Listing 5-4 demonstrates how to use the ORDER BY
clause within an aggregate query. Be sure to type in and execute the code.
USE AdventureWorks2012;
GO
--1
SELECT CustomerID,SUM(TotalDue) AS TotalPerCustomer
FROM Sales.SalesOrderHeader
GROUP BY CustomerID
ORDER BY CustomerID;
--2
SELECT TerritoryID,AVG(TotalDue) AS AveragePerTerritory
FROM Sales.SalesOrderHeader
GROUP BY TerritoryID
ORDER BY TerritoryID;
--3
SELECT CustomerID,SUM(TotalDue) AS TotalPerCustomer
FROM Sales.SalesOrderHeader
GROUP BY CustomerID
ORDER BY SUM(TotalDue) DESC;
View the results of Listing 5-4 in Figure 5-6. As you can see, the ORDER BY
clause follows the same rules as the SELECT
list. Queries 1 and 2 return the results in the order of the nonaggregated column that is listed in the GROUP BY
clause. Query 3 displays the results in the order of the sum of TotalDue in descending order.
The WHERE
clause in an aggregate query may contain anything allowed in the WHERE
clause in any other query type. It may not, however, contain an aggregate expression. You use the WHERE
clause to eliminate rows before the groupings and aggregates are applied. To filter after the groupings are applied, you will use the HAVING
clause. You’ll learn about HAVING
in the next section.

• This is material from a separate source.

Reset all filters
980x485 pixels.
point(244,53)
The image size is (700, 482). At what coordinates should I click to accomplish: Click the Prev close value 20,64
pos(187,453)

Type in and execute the code in Listing 5-5, which demonstrates using the WHERE
clause in an aggregate query.
USE AdventureWorks2012;
GO
SELECT CustomerID,SUM(TotalDue) AS TotalPerCustomer
FROM Sales.SalesOrderHeader
WHERE TerritoryID in (5,6)
GROUP BY CustomerID;
The results in Figure 5-7 contain only those rows where the TerritoryID is either 5 or 6. The query eliminates the rows before the grouping is applied. Notice that TerritoryID doesn’t appear anywhere in the query except for the WHERE clause. The WHERE clause may contain any of the columns in the table as long as it doesn't contain an aggregate expression.
To eliminate rows based on an aggregate expression, use the HAVING
clause. The HAVING
clause may contain aggregate expressions that do or do not appear in the SELECT
list. For example, you could write a query that returns the sum of the total due for customers who have placed at least ten orders. The count of the orders doesn’t have to appear in the SELECT
list. Alternately, you could include only those customers who have spent at least $10,000 (sum of total due), which does appear in the list.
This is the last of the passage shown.